#### Supplied data

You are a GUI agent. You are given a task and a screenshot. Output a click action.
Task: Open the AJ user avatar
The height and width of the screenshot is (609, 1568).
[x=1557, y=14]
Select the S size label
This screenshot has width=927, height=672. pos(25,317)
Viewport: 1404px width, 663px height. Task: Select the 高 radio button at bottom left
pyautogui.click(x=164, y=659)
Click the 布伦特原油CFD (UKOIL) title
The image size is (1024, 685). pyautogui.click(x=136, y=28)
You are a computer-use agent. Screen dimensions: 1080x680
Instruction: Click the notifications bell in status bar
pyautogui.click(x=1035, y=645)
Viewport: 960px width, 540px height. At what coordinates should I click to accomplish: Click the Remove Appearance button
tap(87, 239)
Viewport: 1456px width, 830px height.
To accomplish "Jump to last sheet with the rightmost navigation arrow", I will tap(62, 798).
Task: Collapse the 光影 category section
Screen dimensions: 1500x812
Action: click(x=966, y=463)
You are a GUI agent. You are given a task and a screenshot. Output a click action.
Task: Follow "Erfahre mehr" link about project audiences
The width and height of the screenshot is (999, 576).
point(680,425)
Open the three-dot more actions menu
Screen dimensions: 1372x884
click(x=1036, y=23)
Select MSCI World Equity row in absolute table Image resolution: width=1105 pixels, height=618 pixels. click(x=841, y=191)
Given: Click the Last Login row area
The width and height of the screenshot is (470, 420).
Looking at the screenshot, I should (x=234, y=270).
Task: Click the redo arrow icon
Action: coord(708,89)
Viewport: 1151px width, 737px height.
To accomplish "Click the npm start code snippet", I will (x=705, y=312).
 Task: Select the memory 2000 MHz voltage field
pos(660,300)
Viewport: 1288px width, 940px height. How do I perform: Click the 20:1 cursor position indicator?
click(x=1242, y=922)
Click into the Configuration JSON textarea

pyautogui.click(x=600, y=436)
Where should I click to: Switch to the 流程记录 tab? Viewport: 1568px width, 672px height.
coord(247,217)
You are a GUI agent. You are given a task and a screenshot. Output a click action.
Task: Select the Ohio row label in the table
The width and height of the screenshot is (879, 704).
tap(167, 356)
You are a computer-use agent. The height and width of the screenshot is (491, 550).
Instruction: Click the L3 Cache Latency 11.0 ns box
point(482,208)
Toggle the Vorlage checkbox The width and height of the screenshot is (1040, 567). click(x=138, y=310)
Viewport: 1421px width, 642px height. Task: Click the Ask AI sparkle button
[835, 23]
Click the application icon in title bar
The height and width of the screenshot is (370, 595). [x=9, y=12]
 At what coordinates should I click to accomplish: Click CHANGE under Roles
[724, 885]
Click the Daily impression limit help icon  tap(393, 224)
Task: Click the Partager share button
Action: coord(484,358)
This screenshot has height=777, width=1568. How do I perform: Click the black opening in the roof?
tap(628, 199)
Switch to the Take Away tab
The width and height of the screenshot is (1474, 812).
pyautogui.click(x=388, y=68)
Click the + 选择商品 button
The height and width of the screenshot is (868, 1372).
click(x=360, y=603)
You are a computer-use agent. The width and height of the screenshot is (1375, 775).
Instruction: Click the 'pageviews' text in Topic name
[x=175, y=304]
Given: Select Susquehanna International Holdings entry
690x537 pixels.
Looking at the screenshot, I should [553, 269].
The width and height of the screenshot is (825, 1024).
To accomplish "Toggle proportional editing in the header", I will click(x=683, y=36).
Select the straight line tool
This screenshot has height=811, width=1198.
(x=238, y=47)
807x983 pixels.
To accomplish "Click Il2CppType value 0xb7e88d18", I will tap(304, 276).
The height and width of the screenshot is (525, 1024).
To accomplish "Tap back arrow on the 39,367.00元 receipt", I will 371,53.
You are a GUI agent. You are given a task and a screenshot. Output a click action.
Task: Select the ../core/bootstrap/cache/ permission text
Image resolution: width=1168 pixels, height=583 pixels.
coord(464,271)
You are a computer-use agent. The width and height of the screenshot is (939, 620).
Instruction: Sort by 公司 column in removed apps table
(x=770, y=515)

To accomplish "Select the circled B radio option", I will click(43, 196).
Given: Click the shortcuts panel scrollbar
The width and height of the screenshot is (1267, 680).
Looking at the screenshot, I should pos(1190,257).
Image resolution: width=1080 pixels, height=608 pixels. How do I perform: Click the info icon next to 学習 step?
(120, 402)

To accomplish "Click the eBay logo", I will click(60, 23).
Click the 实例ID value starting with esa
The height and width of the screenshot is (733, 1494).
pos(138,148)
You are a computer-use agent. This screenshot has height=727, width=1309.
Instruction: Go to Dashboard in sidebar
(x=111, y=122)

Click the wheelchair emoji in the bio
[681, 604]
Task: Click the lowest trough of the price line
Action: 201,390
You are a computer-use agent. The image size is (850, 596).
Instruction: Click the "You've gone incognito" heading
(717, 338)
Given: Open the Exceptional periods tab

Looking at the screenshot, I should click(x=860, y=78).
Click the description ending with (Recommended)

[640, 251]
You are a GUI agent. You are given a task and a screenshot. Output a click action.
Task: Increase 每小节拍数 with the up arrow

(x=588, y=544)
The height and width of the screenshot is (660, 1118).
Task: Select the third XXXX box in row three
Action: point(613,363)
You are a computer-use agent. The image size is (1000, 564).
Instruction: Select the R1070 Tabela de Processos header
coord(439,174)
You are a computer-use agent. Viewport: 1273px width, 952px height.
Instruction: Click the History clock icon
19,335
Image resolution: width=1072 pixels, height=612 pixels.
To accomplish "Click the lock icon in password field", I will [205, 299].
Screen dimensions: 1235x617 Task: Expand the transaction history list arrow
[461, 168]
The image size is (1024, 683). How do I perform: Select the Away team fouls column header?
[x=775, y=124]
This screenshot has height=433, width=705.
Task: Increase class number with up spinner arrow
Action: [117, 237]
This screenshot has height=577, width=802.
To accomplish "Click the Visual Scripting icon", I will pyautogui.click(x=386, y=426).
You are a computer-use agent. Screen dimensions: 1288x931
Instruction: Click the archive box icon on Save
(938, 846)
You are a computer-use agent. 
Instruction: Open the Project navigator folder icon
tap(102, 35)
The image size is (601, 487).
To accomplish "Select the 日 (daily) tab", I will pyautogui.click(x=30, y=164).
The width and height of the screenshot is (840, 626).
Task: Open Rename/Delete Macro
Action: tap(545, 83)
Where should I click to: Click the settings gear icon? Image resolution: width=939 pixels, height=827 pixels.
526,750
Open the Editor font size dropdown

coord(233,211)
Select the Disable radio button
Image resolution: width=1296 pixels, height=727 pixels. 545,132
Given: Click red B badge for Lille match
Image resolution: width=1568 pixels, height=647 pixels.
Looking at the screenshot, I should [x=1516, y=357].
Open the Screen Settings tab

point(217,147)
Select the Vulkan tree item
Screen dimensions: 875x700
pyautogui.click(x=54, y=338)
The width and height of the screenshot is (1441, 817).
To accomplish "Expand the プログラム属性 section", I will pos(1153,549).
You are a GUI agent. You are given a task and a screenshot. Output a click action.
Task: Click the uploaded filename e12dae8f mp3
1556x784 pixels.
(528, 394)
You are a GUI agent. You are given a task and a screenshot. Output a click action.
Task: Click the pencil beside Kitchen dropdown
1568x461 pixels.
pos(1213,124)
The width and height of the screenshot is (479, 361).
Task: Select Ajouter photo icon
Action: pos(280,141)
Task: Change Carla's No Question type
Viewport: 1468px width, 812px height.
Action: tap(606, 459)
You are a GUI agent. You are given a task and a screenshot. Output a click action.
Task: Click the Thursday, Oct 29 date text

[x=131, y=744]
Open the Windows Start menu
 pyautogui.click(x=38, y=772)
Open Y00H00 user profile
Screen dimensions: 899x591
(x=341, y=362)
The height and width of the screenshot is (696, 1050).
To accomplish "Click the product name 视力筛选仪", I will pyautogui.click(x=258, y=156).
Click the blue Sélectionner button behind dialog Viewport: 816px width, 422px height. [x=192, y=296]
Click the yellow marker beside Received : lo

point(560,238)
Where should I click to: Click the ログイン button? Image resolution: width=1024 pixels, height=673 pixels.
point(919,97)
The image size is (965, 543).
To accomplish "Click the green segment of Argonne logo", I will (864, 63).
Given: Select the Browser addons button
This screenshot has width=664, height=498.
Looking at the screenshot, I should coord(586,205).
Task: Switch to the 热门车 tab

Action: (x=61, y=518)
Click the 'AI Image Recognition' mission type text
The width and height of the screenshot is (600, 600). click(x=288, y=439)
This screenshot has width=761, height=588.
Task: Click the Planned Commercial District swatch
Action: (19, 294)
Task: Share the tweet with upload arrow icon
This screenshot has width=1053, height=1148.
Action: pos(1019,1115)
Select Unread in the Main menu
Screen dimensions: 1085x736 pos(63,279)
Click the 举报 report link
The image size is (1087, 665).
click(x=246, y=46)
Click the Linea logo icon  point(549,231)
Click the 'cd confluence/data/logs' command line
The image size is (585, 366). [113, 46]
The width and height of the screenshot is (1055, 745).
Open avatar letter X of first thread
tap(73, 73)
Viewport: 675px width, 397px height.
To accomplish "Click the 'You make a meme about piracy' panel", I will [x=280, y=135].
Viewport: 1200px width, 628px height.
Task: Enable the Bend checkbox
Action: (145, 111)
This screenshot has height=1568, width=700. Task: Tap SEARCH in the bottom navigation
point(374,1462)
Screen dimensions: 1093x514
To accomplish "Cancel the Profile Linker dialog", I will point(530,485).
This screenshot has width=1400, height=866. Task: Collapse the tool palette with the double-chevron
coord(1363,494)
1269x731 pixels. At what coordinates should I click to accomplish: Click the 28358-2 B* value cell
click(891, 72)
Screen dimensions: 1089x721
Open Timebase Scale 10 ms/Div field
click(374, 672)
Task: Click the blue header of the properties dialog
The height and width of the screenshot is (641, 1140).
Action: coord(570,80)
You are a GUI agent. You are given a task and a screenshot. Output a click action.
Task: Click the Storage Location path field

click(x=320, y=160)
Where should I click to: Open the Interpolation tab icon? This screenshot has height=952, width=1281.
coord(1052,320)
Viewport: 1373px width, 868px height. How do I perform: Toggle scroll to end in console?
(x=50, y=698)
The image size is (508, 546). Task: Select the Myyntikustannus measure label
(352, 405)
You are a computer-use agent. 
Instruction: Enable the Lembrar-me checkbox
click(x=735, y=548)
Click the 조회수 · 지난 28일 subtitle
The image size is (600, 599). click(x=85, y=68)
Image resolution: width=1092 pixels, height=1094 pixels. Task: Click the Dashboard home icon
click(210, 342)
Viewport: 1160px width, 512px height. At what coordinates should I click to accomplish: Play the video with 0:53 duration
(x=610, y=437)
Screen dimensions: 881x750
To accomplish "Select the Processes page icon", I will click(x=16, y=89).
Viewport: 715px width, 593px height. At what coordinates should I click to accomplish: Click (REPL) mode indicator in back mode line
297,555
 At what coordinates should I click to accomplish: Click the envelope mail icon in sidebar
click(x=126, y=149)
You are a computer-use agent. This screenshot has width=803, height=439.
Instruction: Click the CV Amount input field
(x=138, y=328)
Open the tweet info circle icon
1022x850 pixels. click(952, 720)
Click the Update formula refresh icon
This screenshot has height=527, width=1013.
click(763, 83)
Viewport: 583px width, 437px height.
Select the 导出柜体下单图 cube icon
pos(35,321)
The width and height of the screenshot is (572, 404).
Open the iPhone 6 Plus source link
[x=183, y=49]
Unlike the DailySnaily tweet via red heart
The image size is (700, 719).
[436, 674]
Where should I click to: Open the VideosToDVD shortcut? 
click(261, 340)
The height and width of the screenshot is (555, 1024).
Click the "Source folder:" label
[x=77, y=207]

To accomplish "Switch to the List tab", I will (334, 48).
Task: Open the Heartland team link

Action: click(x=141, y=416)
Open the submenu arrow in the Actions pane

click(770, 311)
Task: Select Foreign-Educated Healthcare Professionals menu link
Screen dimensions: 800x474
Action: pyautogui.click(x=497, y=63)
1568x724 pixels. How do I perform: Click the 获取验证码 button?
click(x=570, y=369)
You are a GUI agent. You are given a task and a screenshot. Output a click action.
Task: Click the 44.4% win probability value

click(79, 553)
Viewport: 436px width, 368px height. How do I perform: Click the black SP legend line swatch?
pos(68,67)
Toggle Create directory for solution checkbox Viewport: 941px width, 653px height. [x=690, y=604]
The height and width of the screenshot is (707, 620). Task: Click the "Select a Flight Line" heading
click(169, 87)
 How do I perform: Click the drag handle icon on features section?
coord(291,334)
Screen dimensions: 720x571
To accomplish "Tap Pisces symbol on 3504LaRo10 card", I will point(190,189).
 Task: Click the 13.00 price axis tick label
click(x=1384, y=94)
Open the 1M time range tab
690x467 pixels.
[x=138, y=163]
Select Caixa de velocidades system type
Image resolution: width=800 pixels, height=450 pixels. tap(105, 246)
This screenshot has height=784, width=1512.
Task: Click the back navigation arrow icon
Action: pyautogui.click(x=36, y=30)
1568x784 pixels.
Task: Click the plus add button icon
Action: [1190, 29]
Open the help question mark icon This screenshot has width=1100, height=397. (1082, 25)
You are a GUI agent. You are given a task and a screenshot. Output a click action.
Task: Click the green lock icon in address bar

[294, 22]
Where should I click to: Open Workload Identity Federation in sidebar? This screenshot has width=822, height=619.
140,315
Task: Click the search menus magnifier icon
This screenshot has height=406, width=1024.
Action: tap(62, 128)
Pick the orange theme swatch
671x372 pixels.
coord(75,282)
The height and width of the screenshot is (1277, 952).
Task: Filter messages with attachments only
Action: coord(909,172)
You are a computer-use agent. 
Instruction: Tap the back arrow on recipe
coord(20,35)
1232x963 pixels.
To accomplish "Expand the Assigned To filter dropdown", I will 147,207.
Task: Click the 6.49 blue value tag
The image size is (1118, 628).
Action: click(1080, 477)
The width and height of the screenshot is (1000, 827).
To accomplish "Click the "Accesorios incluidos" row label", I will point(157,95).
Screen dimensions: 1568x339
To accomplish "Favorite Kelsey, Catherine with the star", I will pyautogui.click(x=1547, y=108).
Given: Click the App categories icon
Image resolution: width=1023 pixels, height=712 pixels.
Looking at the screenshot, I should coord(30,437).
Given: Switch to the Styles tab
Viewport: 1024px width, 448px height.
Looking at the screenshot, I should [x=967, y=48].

########

_Task directions:_ Please show every line of the records that holds the word "logo".

_Response for this exercise:_
To accomplish "Click the eBay logo", I will click(60, 23).
To accomplish "Click the green segment of Argonne logo", I will (864, 63).
Click the Linea logo icon  point(549,231)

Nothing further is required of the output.